Basic Tensor Product Example

Understanding the Structure

Before diving into a full simulation study, let’s understand the basic structure of tensor product models in ngme2. The key is specifying two component models and their corresponding data indices.

We’ll create a minimal example with random observations at different years and 2D spatial locations.

set.seed(16)

# Generate example data
n <- 10
time <- sample(2001:2004, n, replace = TRUE)
loc <- cbind(runif(n), runif(n)) * 10

# Display the space-time observation structure
data.frame(
  observation = 1:n,
  time = time,
  x = round(loc[, 1], 2),
  y = round(loc[, 2], 2)
)
#>    observation time    x    y
#> 1            1 2001 3.20 9.68
#> 2            2 2003 5.91 8.12
#> 3            3 2003 1.57 5.45
#> 4            4 2001 6.61 4.31
#> 5            5 2003 5.25 2.28
#> 6            6 2003 2.40 6.49
#> 7            7 2004 8.47 9.51
#> 8            8 2004 6.89 9.74
#> 9            9 2002 7.17 7.65
#> 10          10 2002 0.76 4.75

We have 10 observations scattered across 4 years (2001-2004) and random spatial locations in a $10 \times 10$ domain. This irregular sampling pattern is typical of real-world monitoring networks.

Creating the Spatial Mesh

The spatial component uses a finite element mesh to approximate the Matérn SPDE. We create a triangulation that covers our spatial domain with appropriate resolution.

Key mesh parameters:

loc.domain: Rectangular boundary of the study region
max.edge: Maximum triangle edge length (controls resolution)
cutoff: Minimum allowed distance between points

# Create spatial mesh
mesh_spatial <- fmesher::fm_mesh_2d(
  loc.domain = cbind(
    c(0, 10, 10, 0, 0), # x range: 0 to 10
    c(0, 0, 10, 10, 0) # y range: 0 to 10 (to cover all points)
  ),
  max.edge = c(1, 10),
  cutoff = 0.1,
  offset = c(0.5, 2) # Offset to ensure boundary coverage
)

# Visualize the mesh
plot(mesh_spatial, main = "Spatial Mesh for 2D Domain")
points(loc, pch = 19, col = "red", cex = 1.2)

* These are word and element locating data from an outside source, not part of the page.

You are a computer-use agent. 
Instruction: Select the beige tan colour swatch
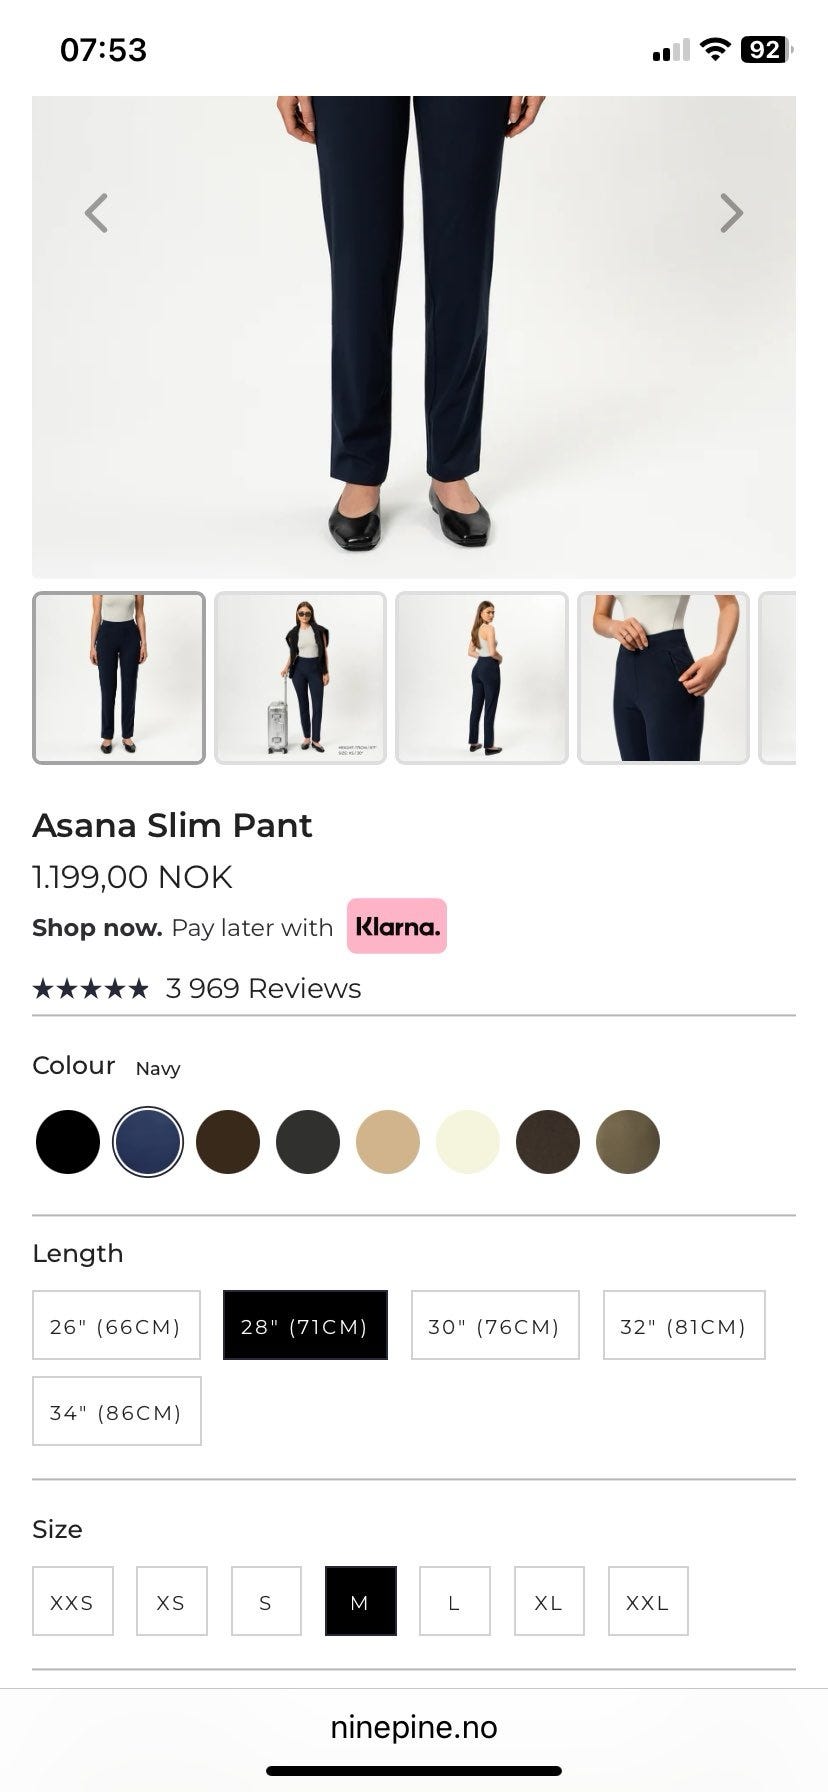point(388,1142)
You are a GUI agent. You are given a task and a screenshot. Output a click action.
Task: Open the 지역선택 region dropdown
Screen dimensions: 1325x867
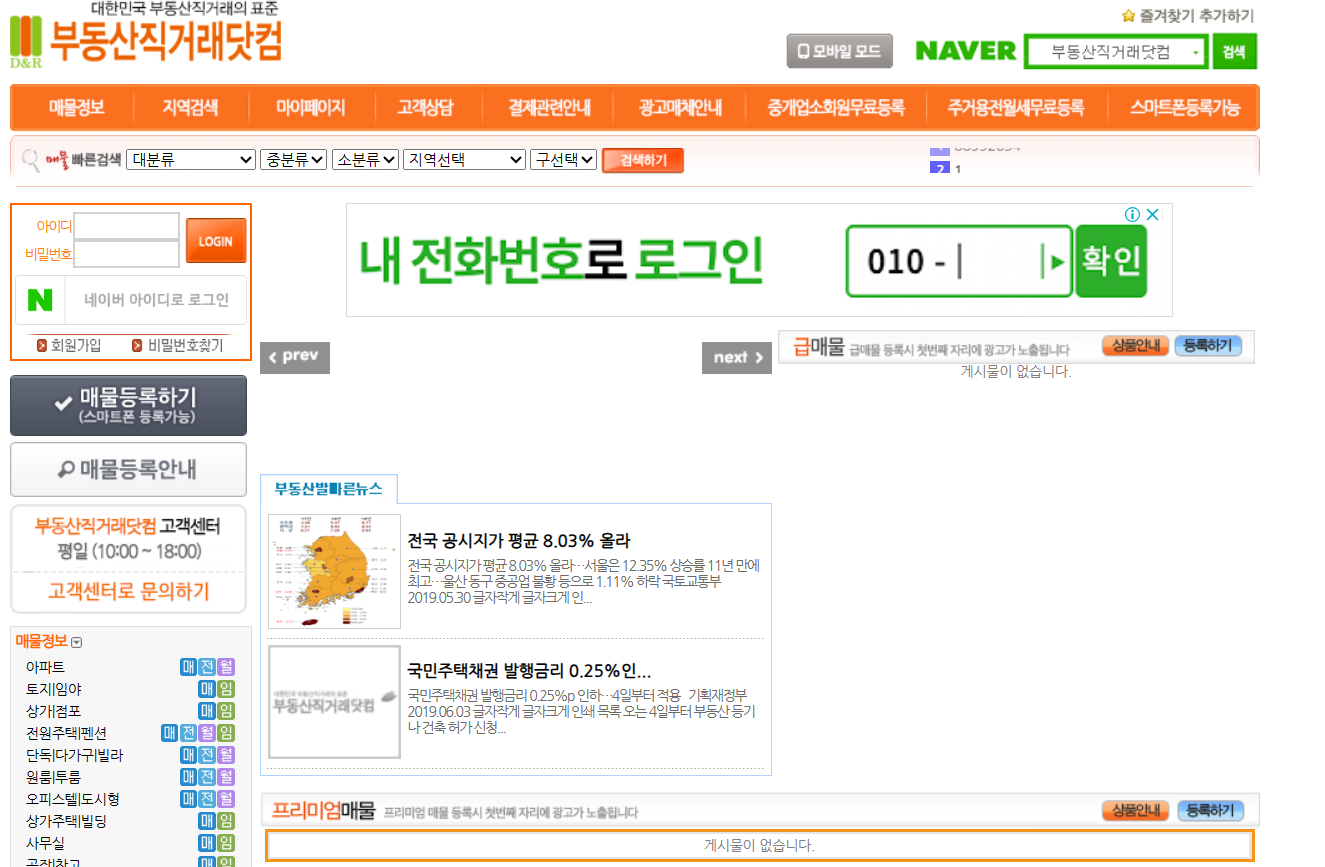point(463,158)
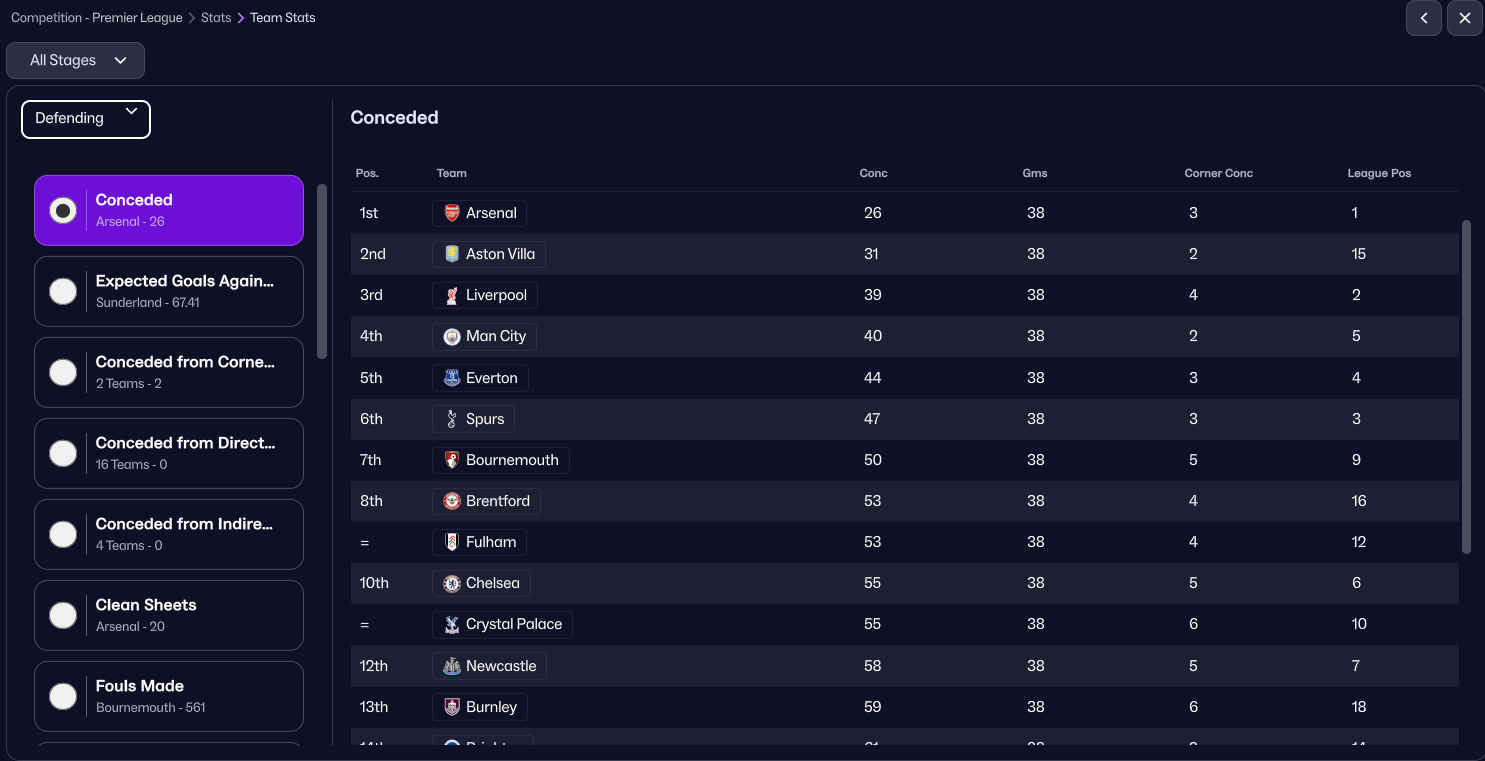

The mesh has 423 nodes (vertices). Red points show our observation locations. The mesh extends slightly beyond the domain boundary to avoid edge effects.

Specifying the Tensor Product Model

Now we combine temporal and spatial components using the tensor product structure. The syntax requires:

map: A list with two elements - temporal index and spatial coordinates
first: Specification for the temporal model (AR(1) in this case)
second: Specification for the spatial model (Matérn SPDE)

# Define tensor product model
tp_model <- f(
  map = list(time, loc), # Data: time index and 2D locations
  model = tp(
    first = ar1(
      mesh = time,
      rho = 0.5 # Temporal correlation
    ),
    second = matern(
      mesh = mesh_spatial
    )
  )
)

# Examine model structure
tp_model
#> Model type: Tensor product
#>     first: AR(1)
#>         rho = 0.5
#>     second: Matern
#>         alpha = 2 (fixed)
#>         kappa = 1
#> Noise type: NORMAL
#> Noise parameters: 
#>     sigma = 1

The model output shows:

Temporal component: AR(1) with correlation parameter $\rho = 0$ (initial value)
Spatial component: Matérn field with range parameter $\kappa = 1$ (initial value)
Noise: Gaussian by default

The temporal mesh is created automatically from the unique time values in the data.

Simulation Study

Setup: Data Generation for Multiple Years

We now conduct a more realistic simulation with multiple observations per year across a 6-year period. This mimics environmental monitoring scenarios where measurement density varies by year.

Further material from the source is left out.